One visit to Etsy or eBay and you’ll find a complete assortment of backpacks and school bags made from hemp that could potentially last you a lifetime, no matter how you use them.
Most shampoos today deprive hair of essential oils which are necessary for keeping it healthy and nourished, causing undue irritation, dryness and a host of other scapular skin conditions.
Shampoos made from hemp oil seed, however, are rich in Omega-3 and 6 fatty acids, both of which have been shown to have positive effects when it comes to hair nourishment. Hemp oil also contains a good dose of Vitamin E which can curb hair loss by stimulating better blood flow at the hair follicle level.
In fact, hemp oil can stimulate new follicle growth and even moisturise the skin. Cannabis shampoo is a hair care trend that’s worth trying because you’ll never find any of the harsh chemicals that are typically present in traditional shampoos and conditioners.
10. Paint and Varnish
Hemp seed oil can really come handy when it comes to painting porous surfaces such as raw wood. It’s perfect for creating a durable finish since it can be quickly be absorbed by surfaces. In addition, it dries just as quickly, making it a great varnish material.
******************************
Rewrite the paragraph in the hemp text above that begins "Shampoos made from hemp oil seed" as a short bulleted list that keeps its main facts.
******************************
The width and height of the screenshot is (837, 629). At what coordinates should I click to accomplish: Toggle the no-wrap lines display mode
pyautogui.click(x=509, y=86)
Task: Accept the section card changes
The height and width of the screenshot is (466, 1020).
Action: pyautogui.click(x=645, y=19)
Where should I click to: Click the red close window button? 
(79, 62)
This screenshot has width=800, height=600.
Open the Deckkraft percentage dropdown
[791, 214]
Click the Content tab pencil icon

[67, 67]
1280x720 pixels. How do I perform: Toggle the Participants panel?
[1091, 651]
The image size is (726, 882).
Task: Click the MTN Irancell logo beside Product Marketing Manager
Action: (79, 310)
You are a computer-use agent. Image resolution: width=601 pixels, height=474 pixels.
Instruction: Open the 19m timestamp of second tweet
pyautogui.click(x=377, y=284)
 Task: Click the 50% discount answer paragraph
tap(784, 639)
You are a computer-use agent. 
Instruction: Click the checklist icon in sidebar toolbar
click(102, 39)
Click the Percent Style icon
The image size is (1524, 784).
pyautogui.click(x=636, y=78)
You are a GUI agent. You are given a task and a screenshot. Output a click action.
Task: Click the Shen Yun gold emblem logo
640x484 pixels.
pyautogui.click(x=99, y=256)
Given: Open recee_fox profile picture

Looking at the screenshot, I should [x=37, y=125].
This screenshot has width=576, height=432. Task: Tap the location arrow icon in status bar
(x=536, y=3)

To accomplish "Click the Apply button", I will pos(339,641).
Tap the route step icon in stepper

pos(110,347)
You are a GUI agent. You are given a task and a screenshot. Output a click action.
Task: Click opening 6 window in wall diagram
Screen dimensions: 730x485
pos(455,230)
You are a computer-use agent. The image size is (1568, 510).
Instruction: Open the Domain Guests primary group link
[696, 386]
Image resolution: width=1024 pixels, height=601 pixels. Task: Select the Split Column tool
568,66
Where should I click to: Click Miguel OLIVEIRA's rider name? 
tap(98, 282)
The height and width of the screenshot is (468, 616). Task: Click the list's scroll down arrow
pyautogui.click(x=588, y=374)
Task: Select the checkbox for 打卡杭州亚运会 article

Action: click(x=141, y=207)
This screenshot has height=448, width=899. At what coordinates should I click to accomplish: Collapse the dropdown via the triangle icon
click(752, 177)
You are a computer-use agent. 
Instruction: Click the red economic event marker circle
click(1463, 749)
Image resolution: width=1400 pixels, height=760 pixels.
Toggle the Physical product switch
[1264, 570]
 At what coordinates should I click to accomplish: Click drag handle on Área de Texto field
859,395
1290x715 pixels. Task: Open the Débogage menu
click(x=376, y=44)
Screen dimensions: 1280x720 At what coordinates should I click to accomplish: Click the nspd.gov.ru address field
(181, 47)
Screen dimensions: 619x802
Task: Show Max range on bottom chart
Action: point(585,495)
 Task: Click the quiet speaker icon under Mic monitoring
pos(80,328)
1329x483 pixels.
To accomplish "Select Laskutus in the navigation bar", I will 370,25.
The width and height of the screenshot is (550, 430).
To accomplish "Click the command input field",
******************************
## WRITTEN REPLY
- Hemp oil seed shampoos are rich in Omega-3 and Omega-6 fatty acids.
- Both fatty acids have been shown to help nourish hair.
- Hemp oil also contains a good dose of Vitamin E.
- Vitamin E can curb hair loss by improving blood flow at the hair follicle.